§ EXERCISE PROMPT
Please repeat all the entries. Nothing may differ.

Saved entries:
"""

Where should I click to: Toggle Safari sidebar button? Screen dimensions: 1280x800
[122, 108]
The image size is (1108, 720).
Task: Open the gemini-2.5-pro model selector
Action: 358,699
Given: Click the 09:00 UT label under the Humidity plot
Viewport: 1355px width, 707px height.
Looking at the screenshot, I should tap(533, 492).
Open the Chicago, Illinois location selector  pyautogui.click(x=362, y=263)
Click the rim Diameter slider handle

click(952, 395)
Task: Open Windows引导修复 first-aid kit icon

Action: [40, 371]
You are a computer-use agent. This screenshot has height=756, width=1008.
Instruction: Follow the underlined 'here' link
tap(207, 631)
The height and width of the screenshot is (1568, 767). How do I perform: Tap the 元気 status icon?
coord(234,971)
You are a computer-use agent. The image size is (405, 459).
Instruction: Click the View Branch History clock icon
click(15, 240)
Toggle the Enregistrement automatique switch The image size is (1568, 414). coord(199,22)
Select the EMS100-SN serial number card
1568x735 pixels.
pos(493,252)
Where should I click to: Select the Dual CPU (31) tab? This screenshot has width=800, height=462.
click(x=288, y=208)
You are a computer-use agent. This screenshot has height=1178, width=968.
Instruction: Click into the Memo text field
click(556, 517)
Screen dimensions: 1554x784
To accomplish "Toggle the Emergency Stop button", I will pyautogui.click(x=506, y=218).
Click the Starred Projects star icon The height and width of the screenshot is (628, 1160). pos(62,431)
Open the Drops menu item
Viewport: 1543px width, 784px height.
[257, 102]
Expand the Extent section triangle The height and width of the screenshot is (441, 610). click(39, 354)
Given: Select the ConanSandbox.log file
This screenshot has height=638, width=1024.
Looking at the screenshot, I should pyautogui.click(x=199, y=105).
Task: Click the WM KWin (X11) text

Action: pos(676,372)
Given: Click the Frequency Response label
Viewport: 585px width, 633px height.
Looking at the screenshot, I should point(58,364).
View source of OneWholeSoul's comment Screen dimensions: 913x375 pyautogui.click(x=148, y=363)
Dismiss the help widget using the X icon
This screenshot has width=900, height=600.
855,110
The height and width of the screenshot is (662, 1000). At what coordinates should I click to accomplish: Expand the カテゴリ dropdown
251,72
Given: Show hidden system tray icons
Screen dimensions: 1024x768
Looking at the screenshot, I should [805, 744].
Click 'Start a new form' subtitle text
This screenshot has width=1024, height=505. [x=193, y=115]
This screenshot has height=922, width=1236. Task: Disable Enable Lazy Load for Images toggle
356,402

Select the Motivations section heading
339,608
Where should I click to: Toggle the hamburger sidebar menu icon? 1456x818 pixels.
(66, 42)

"""

§ TASK OUTPUT
Where should I click to: Toggle Safari sidebar button? Screen dimensions: 1280x800
[122, 108]
The image size is (1108, 720).
Task: Open the gemini-2.5-pro model selector
Action: 358,699
Given: Click the 09:00 UT label under the Humidity plot
Viewport: 1355px width, 707px height.
Looking at the screenshot, I should tap(533, 492).
Open the Chicago, Illinois location selector  pyautogui.click(x=362, y=263)
Click the rim Diameter slider handle

click(952, 395)
Task: Open Windows引导修复 first-aid kit icon

Action: [40, 371]
You are a computer-use agent. This screenshot has height=756, width=1008.
Instruction: Follow the underlined 'here' link
tap(207, 631)
The height and width of the screenshot is (1568, 767). How do I perform: Tap the 元気 status icon?
coord(234,971)
You are a computer-use agent. The image size is (405, 459).
Instruction: Click the View Branch History clock icon
click(15, 240)
Toggle the Enregistrement automatique switch The image size is (1568, 414). coord(199,22)
Select the EMS100-SN serial number card
1568x735 pixels.
pos(493,252)
Where should I click to: Select the Dual CPU (31) tab? This screenshot has width=800, height=462.
click(x=288, y=208)
You are a computer-use agent. This screenshot has height=1178, width=968.
Instruction: Click into the Memo text field
click(556, 517)
Screen dimensions: 1554x784
To accomplish "Toggle the Emergency Stop button", I will pyautogui.click(x=506, y=218).
Click the Starred Projects star icon The height and width of the screenshot is (628, 1160). pos(62,431)
Open the Drops menu item
Viewport: 1543px width, 784px height.
[257, 102]
Expand the Extent section triangle The height and width of the screenshot is (441, 610). click(39, 354)
Given: Select the ConanSandbox.log file
This screenshot has height=638, width=1024.
Looking at the screenshot, I should pyautogui.click(x=199, y=105).
Task: Click the WM KWin (X11) text

Action: pos(676,372)
Given: Click the Frequency Response label
Viewport: 585px width, 633px height.
Looking at the screenshot, I should point(58,364).
View source of OneWholeSoul's comment Screen dimensions: 913x375 pyautogui.click(x=148, y=363)
Dismiss the help widget using the X icon
This screenshot has width=900, height=600.
855,110
The height and width of the screenshot is (662, 1000). At what coordinates should I click to accomplish: Expand the カテゴリ dropdown
251,72
Given: Show hidden system tray icons
Screen dimensions: 1024x768
Looking at the screenshot, I should [805, 744].
Click 'Start a new form' subtitle text
This screenshot has width=1024, height=505. [x=193, y=115]
This screenshot has height=922, width=1236. Task: Disable Enable Lazy Load for Images toggle
356,402

Select the Motivations section heading
339,608
Where should I click to: Toggle the hamburger sidebar menu icon? 1456x818 pixels.
(66, 42)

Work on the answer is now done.